Some noteable parameters you could consider setting in your analysis that are common across the fit functions

  • verbose - 0, 1, or 2. Sets the verbosity level. The default (1) prints the convergence statistics after every lambda. When assessing whether convergence was successful, you may consider setting this to 2 and noting whether convergence was very slow (hitting the iteration limit) or too fast (diverging very quickly for many lambda) values.
  • weighted and max_med_ratio - Set weighted = TRUE to use a weighted analysis (default).
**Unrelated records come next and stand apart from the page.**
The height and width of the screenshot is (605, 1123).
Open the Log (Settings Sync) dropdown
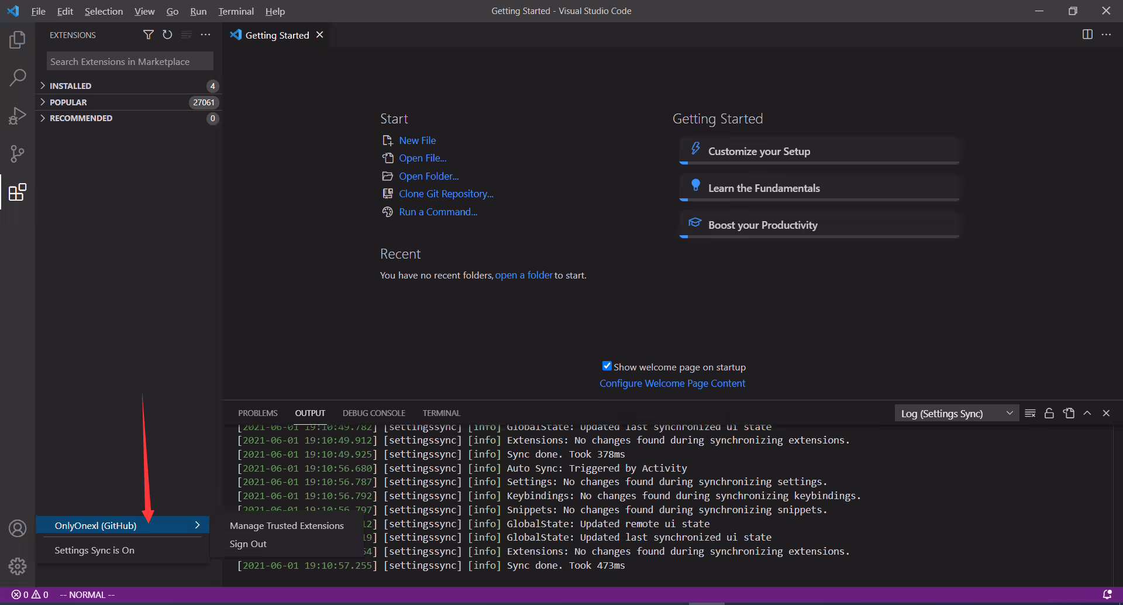pos(957,413)
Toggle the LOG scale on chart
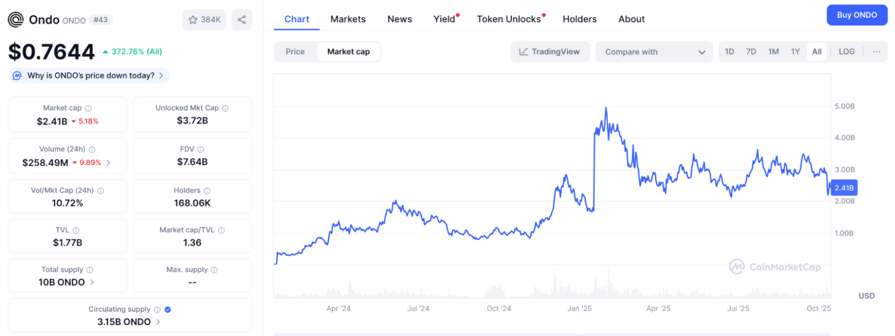This screenshot has height=336, width=895. (x=846, y=52)
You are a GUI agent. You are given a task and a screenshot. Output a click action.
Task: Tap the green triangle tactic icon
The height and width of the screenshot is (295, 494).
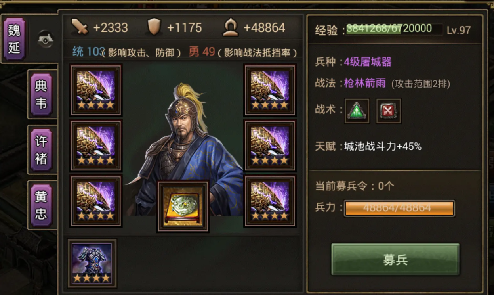pyautogui.click(x=357, y=111)
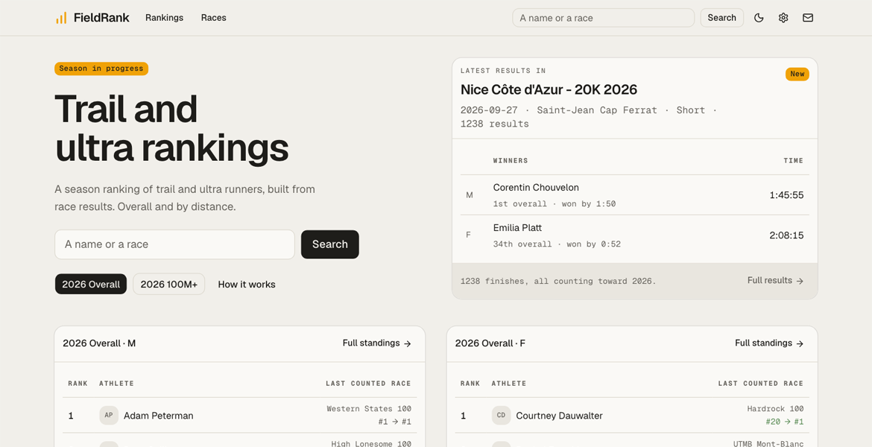Click Adam Peterman's AP avatar

[109, 415]
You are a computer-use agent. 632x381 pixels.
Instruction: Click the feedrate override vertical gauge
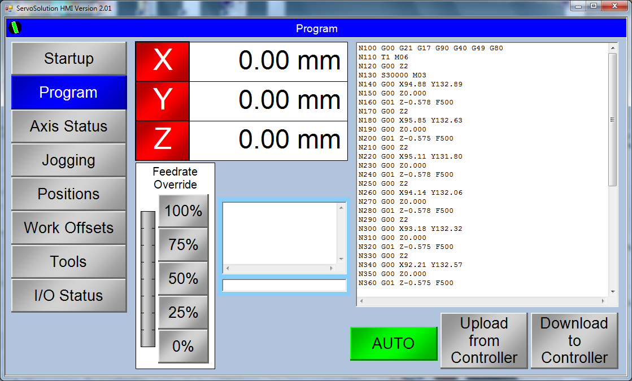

We generally recommend using weights with real data as standard errors can vary hugely per entry in the R matrix. On the other hand, sometimes some standard errors are so tiny that inverse variance weighting puts huge weights on just a handful of entries. You can set max_med_ratio to circumvent this and ensure that the maximum weight is only this times the median weight. By default this is set to NULL, or no limit. In our GWPS analysis we set this to 50.
  • lambda, nlambda, lambda_min_ratio. By default, inspre tests 20 lambda values ranging from the maximum off-diagonal element of the R matrix down to this number times lambda_min_ratio. For example, if the max off diagonal is 0.8 and lambda_min_ratio is 0.01 (default), the max tested lambda will be 0.8 and the min will be 0.008. If you want to set your own lambda sequence you can supply it via the lambda= parameter and the other two parameters will be ignored.
  • cv_folds. Set to a number k > 0 to do k-fold cross-validation. If so, several cross-validation performance metrics will be returned in the result object. eps_hat_G, eps_hat_I, and eps_hat_Rte can all be used to evaluate held-out sample performance. They represent 3 different ways of computing cross validation error and will not always necessarily agree on which lambda is the best.
  • DAG. Set to TRUE to enforce an approximate DAG constraint. Note that this is generally only recommended to improve convergence behaviors if your fit is quickly diverging when DAG is set to FALSE. Our tests show that even if the underlying model is a DAG, the unrestricted fit generally produces better results. However, the restricted model is easier to fit, so this is useful if your data is challenging.
  • rho. This is the primary convergence parameter. This is set very high by default (100) so that the model focuses on keeping the inverse constraint on difficult datasets, but this can be slow if the data is easier. If you are seeing very slow convergence behavior (hitting the iteration limit well before converging), then you can try reducing this. In our GWP analysis we use 100, in simulated data we use 10.

Example.

You will find an example data matrix, targets list, true G and true R under the folder tests/example_data/. To run this minimal example in R:

library(inspre)
X <- as.matrix(read.table('tests/example_data/example_dataset.txt', header=TRUE))
targets <- scan('tests/example_data/example_targets.txt', character())
inspre_res <- inspre::fit_inspre_from_X(X, targets)

This README will be updated with more details as the manuscript and analyses are finalized.